Can you repeat the material below word for word, from the line containing "277x162 pixels." through the end of the material, with both ends included and the pictures left out?

--- start of GIVEN RECORDS ---

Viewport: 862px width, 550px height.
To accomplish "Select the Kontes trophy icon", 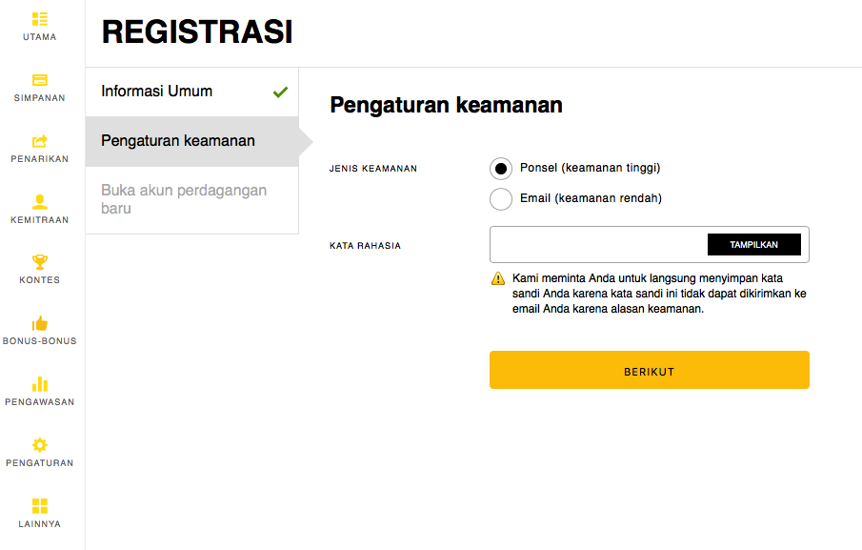I will pos(40,262).
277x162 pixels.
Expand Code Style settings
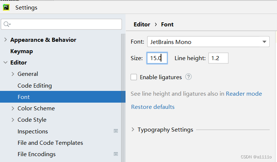pyautogui.click(x=13, y=120)
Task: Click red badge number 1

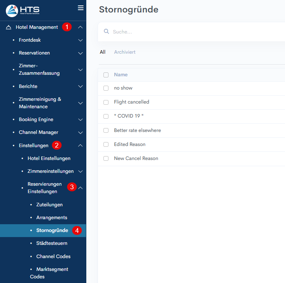Action: [x=67, y=27]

--- end of GIVEN RECORDS ---

**RESPONSE TO THE EXERCISE**
277x162 pixels.
Expand Code Style settings
pyautogui.click(x=13, y=120)
Task: Click red badge number 1

Action: [x=67, y=27]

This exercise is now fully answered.